Mr Trimble is insistent the IRA must begin to dispose of its weapons before Sinn Fein can take ministerial seats in a new Northern Ireland government. He argues his party would dump him if he relented.

New deadline

But Mr Adams says the demand for arms is a precondition, is not in the Good Friday Agreement, and he simply cannot deliver the IRA on this issue.

He argues the IRA would split if his hand is forced. The British and Irish governments, backed by the Clinton administration, are deeply worried the whole peace process could unravel over the arms question and are exasperated by the amount of megaphone diplomacy between the two sides.

There is a compromise position being floated which might be called "simultaneous blinking", where the IRA agrees to a starting date for decommissioning and Mr Trimble allows Sinn Fein to take their ministerial positions in the Northern Ireland Assembly in the interim, but so far neither side is ready to blink unless the other blinks first.

A deadline of Good Friday (just like last year) has been set for a resolution of the impasse and the devolution of powers to the new Assembly, but at this stage there are no signs the deadline will be met.

The British and Irish prime ministers are poised for another diet of eat, sleep, negotiate in Belfast but the real focus is on David Trimble and Gerry Adams.

Unionist support faltering

They hold the key to the future, a key they must both turn at the same time if this is all to work.

If there is no deal by Good Friday, Northern Ireland faces an uncertain summer. The Good Friday Agreement will have to be "parked" for a review which might not properly get underway until September, after the marching season which has the capacity to destabilise everything.

Even before the parades get into full swing there is the European election campaign which is already starting.

The DUP leader Ian Paisley is promising to turn it into another referendum like that which ratified the Good Friday Agreement last May.

A recent poll for BBC Northern Ireland's Hearts and Minds programme suggests a clear majority of Unionists would now vote against the Agreement if given the chance.
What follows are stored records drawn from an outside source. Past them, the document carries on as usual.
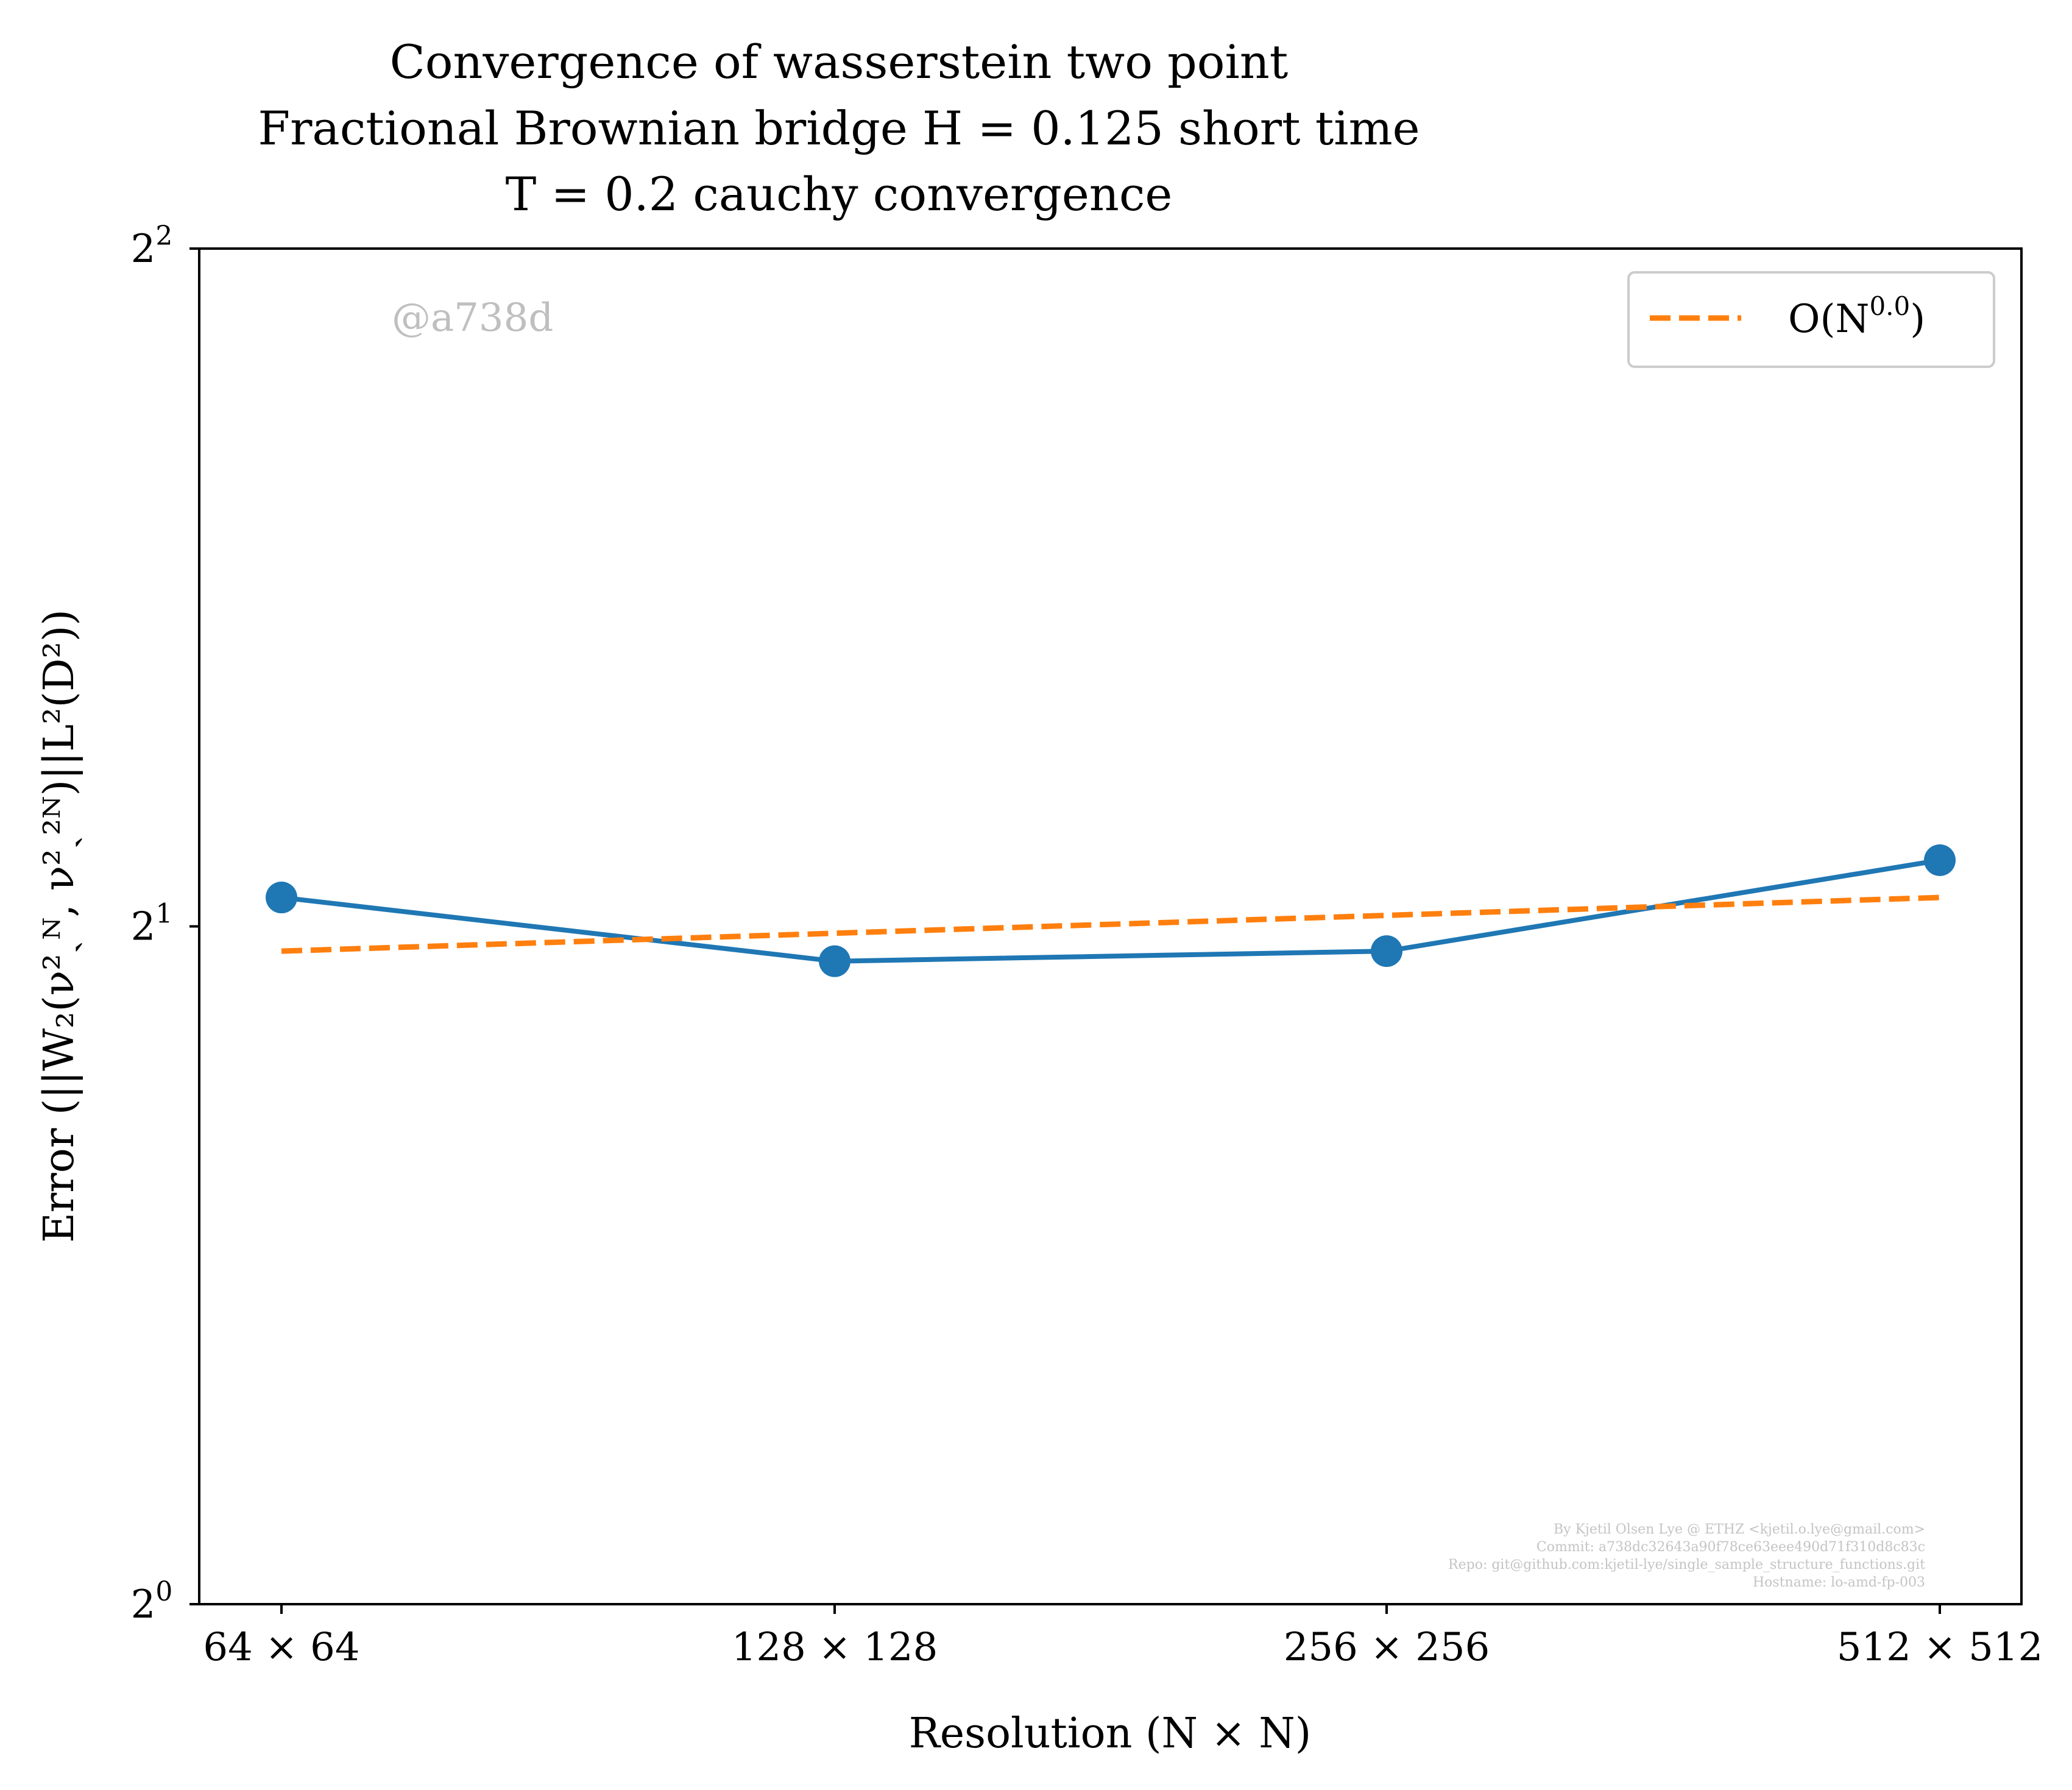 Image resolution: width=2072 pixels, height=1790 pixels. I want to click on x-axis-label: Resolution (N × N), so click(1110, 1734).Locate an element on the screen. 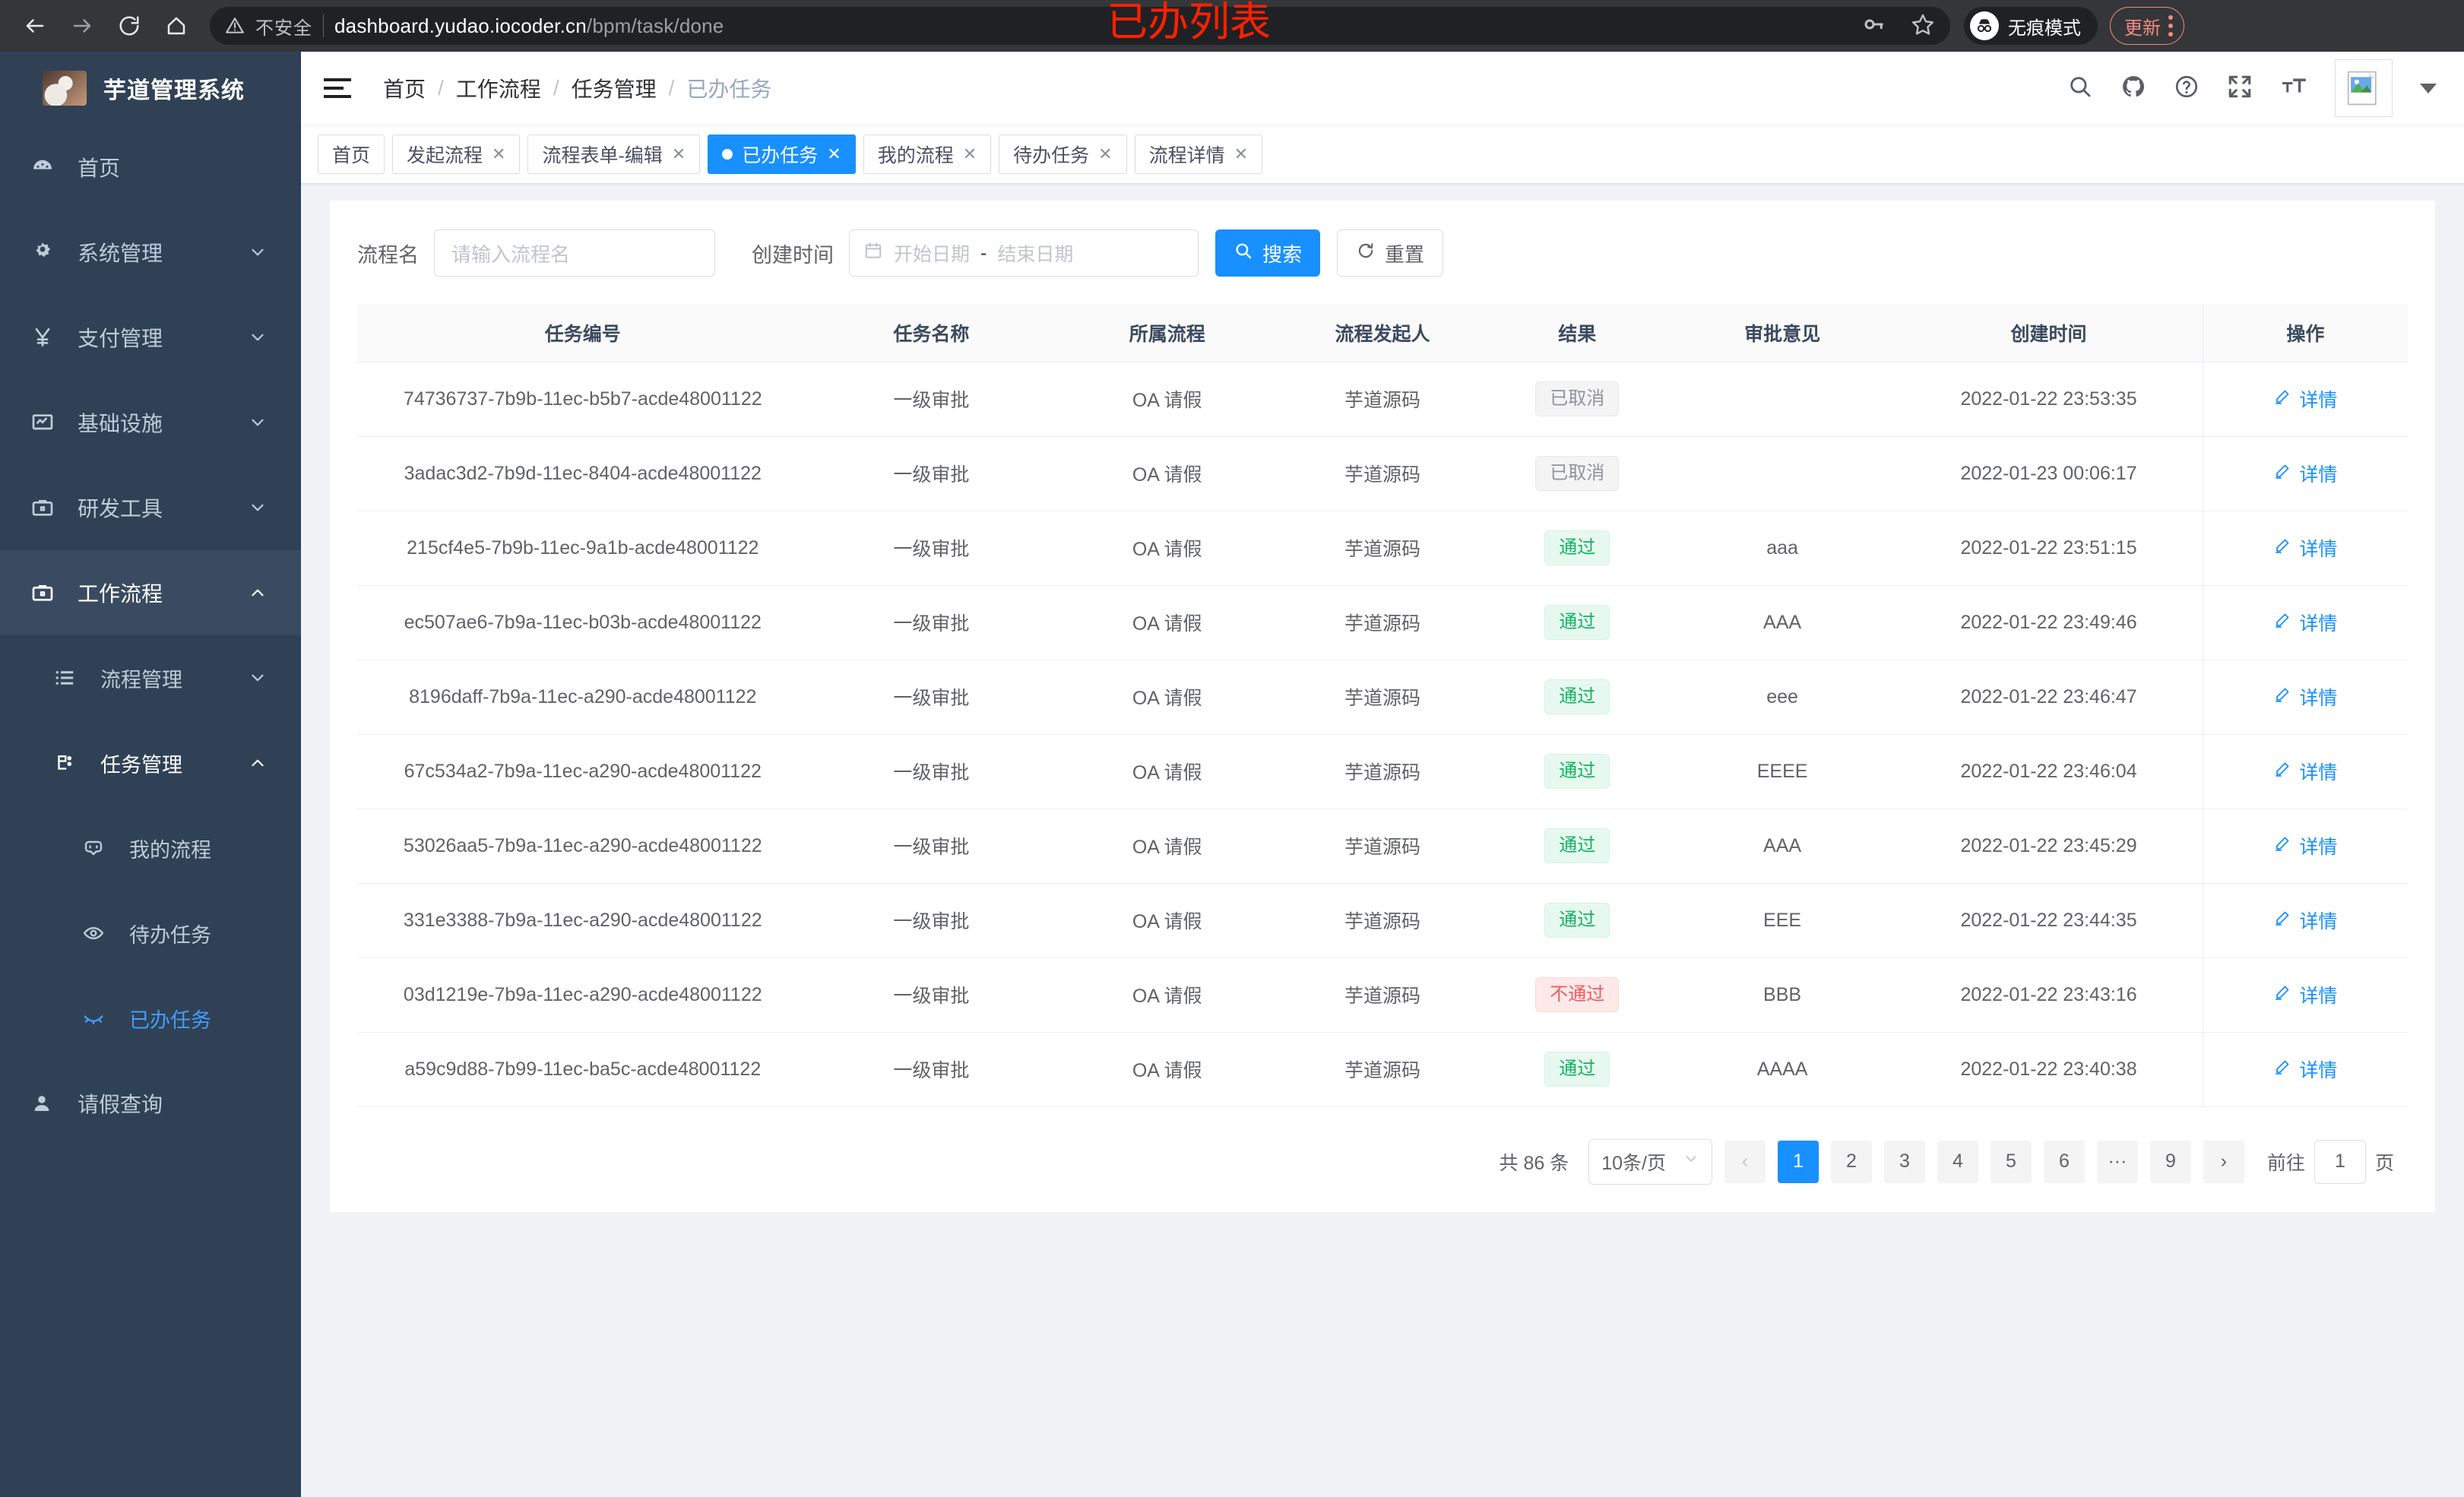 The width and height of the screenshot is (2464, 1497). process-name-input: 请输入流程名 is located at coordinates (574, 253).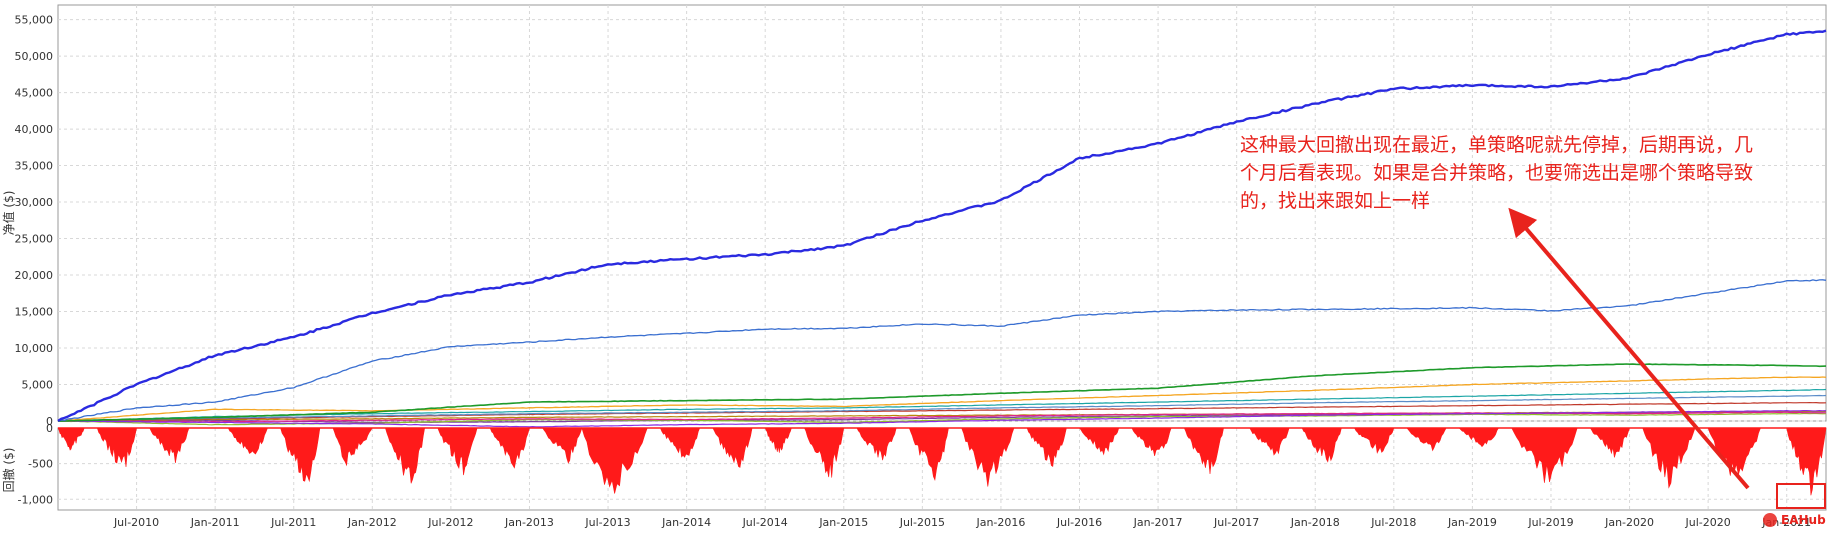 Image resolution: width=1831 pixels, height=535 pixels. I want to click on drawdown-y-axis-label: 回撤 ($), so click(8, 470).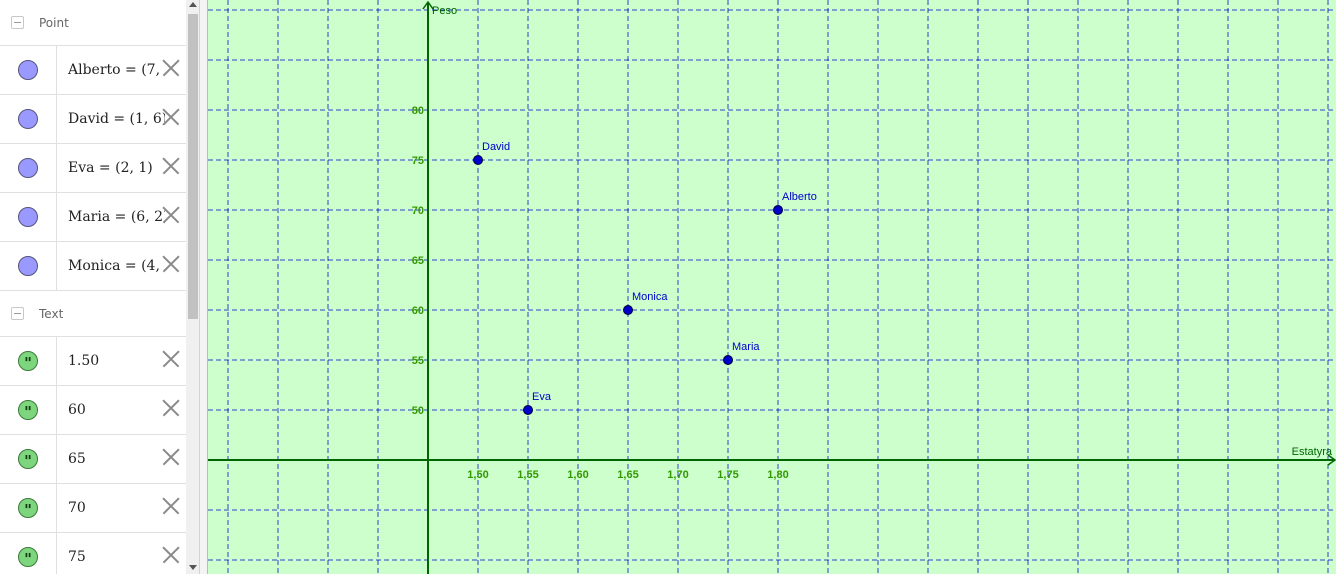  I want to click on y-axis-arrow-icon, so click(428, 5).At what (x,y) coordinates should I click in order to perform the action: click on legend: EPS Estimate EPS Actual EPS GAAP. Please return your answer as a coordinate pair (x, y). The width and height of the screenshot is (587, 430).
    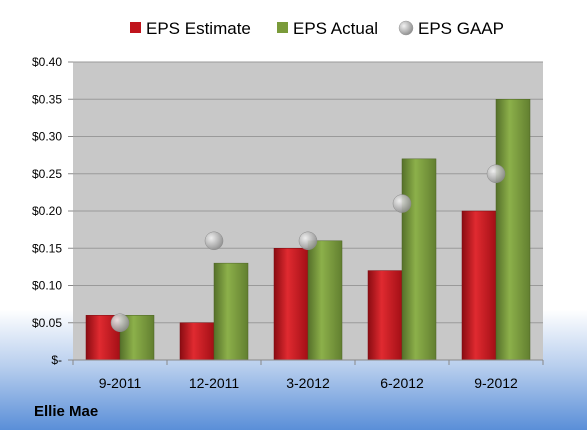
    Looking at the image, I should click on (317, 28).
Everyone in the pro-agreement camp is desperate to find a deal which will avert a long, hot and potentially dangerous summer. But at the heart of this current dispute over decommissioning is lack of trust.

Unionists say they want a weapons handover as proof the war is over. Republicans say even if they did move, another precondition would be swiftly erected as unionists simply don't want to share power with them.